[Start of Attachment]

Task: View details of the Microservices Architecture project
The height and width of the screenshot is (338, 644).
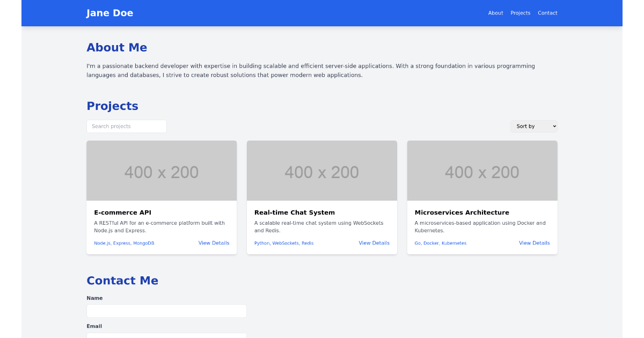Action: pyautogui.click(x=534, y=243)
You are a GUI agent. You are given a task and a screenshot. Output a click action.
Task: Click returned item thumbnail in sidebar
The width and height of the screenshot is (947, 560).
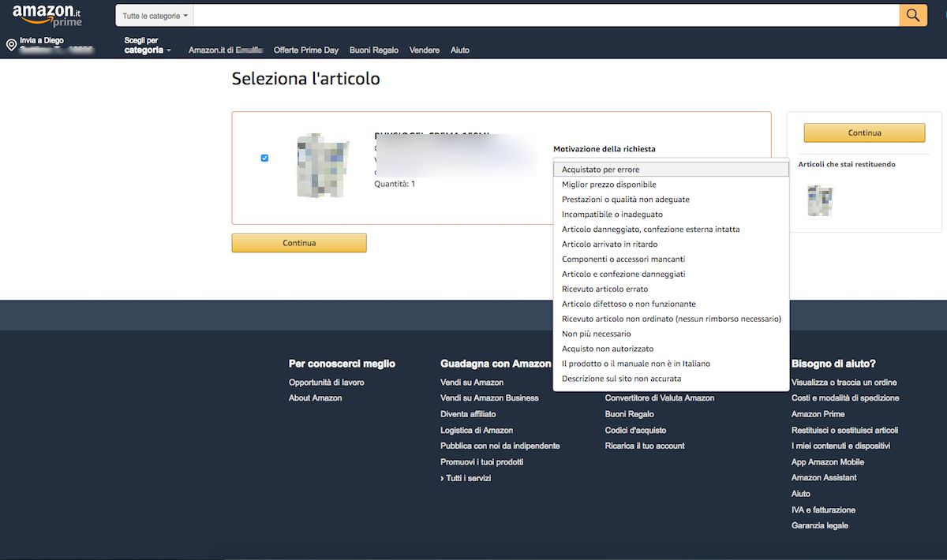tap(820, 200)
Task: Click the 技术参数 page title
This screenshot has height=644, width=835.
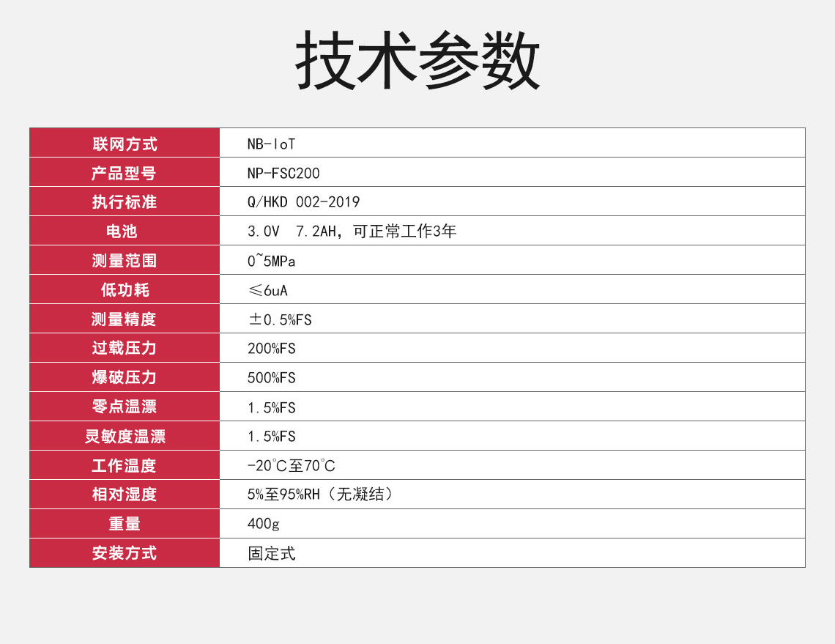Action: (x=418, y=60)
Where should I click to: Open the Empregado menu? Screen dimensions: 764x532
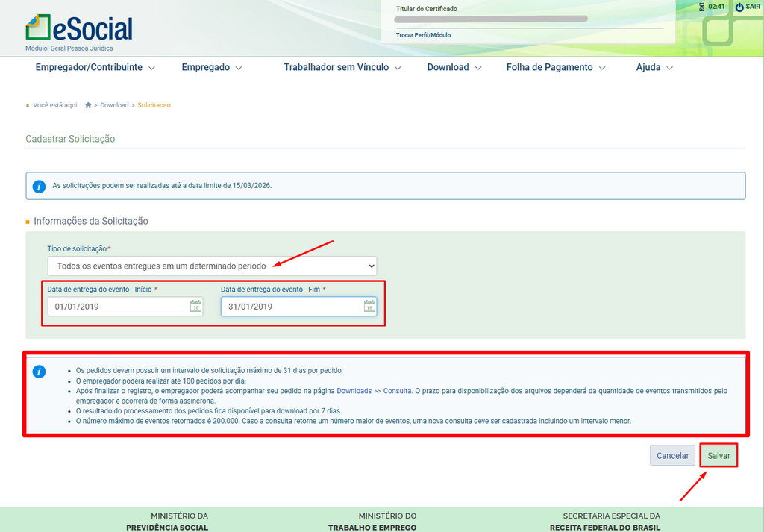click(x=212, y=67)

[End of Attachment]

**Task objective:** Omitting all pictures, retype exactly the lines from the line containing "Task: Click the 技术参数 page title" down to the last line above, both ends included.

**Task solution:**
Task: Click the 技术参数 page title
This screenshot has height=644, width=835.
Action: (x=418, y=60)
Where should I click to: Open the Empregado menu? Screen dimensions: 764x532
click(x=212, y=67)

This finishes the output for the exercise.